Maduro announced that the number of American personnel allowed at the U.S. Embassy in Caracas was going to be reduced, though exact numbers have not been given. Furthermore, Americans will now require visas, at a charge of $160, to enter the country.

These may be modest changes; the visa charges are the same faced by Venezuelans seeking to enter the United States. But some of the the Venezuelan government’s actions are much more bellicose. Maduro announced at the same press conference that Venezuelan authorities had detained several (again, no numbers forthcoming) Americans for “espionage and recruiting.” He also said an American pilot was arrested in the southwestern border state of Táchira, with “all kinds of documentation.” Again, no details were given.

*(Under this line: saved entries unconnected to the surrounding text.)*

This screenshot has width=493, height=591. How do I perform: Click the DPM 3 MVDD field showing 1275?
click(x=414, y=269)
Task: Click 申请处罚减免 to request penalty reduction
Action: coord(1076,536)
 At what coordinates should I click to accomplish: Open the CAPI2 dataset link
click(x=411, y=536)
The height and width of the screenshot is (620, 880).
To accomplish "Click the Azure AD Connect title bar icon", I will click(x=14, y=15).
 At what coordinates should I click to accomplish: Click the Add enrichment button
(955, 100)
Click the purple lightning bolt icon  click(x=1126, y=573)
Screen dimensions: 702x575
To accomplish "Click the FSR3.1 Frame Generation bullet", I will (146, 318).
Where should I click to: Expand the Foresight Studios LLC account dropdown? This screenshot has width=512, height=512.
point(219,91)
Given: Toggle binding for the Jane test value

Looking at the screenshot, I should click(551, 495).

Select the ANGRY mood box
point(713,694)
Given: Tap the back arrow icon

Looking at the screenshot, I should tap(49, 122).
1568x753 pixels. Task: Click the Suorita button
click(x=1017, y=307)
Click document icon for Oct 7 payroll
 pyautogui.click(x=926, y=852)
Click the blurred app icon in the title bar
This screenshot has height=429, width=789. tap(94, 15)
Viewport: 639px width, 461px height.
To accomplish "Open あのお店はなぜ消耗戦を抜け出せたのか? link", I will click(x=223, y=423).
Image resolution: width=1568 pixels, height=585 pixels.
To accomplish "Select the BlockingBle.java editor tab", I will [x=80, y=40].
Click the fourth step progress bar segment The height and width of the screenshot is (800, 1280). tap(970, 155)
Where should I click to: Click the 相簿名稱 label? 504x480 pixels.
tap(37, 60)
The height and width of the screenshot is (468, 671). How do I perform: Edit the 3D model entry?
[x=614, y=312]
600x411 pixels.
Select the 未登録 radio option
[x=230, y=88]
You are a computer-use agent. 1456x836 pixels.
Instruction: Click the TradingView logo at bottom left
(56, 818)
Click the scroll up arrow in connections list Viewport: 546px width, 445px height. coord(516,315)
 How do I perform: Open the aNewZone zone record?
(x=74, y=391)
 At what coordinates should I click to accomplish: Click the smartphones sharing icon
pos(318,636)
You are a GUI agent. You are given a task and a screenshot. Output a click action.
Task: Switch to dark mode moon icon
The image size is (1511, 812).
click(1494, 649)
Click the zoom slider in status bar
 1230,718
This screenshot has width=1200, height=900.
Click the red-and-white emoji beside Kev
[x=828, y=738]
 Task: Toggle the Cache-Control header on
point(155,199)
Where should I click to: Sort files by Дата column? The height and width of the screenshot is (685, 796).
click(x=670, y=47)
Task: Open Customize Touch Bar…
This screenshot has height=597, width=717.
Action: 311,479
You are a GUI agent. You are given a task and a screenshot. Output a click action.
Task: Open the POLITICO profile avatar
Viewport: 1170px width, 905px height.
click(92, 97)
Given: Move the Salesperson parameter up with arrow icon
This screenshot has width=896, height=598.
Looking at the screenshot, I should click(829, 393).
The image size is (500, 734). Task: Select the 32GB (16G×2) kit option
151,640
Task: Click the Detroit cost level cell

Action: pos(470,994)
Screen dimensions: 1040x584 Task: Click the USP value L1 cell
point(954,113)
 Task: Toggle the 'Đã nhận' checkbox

Reuters reports that members of an evangelical missionary group working in the coastal city of Ocumare de la Costa were detained and questioned extensively by Venezuelan authorities, who accused them of spying. They had been involved in a medical assistance operation. They have since left the country for Aruba.

Accusations of Americans attempting to destabilize Venezuela (usually without any supporting evidence given) have been quite common in Venezuela for years, ever since a 2002 coup temporarily overthrew Hugo Chavez. The U.S. government has categorically denied all allegations, and the opponents of the United Socialist Party of Venezuela have generally perceived the accusations as a smokescreen for the repression and economic devastation that the Chavismo ideology has inflicted on the country. Of course, there is enough history of American covert involvement in South America, often with unsavory results, that the doubt can still linger.

The timing of the latest set of accusations fits with the opposition’s theories, however. Maduro’s actions have become more and more like a purge, as the government lashes out at business owners for “creating shortages” when Chavez’ policies have made the country so dependent on foreign exports that there simply is not enough supply, given the loss of oil revenue to pay for it. The arrests have increased. On February 19, the mayor of Caracas, Antonio Ledezma, was arrested. Julio Borges, a moderate opposition leader, was expelled from the National Assembly, not the first to be treated so. Another opposition politician, Leopoldo López, has been in prison for a year, and is now facing trial.  The most common charge, one being leveled against almost half of the opposition mayors in the country, is of colluding with the United States to overthrow the government.

Hugo Chavez initiated a major military buildup, ostensibly to defend against an invasion by the United States. As the situation in Venezuela slides further and further out of Maduro’s control and desperation begins to set in, his actions may well become more hostile. It is a situation that greatly bears watching.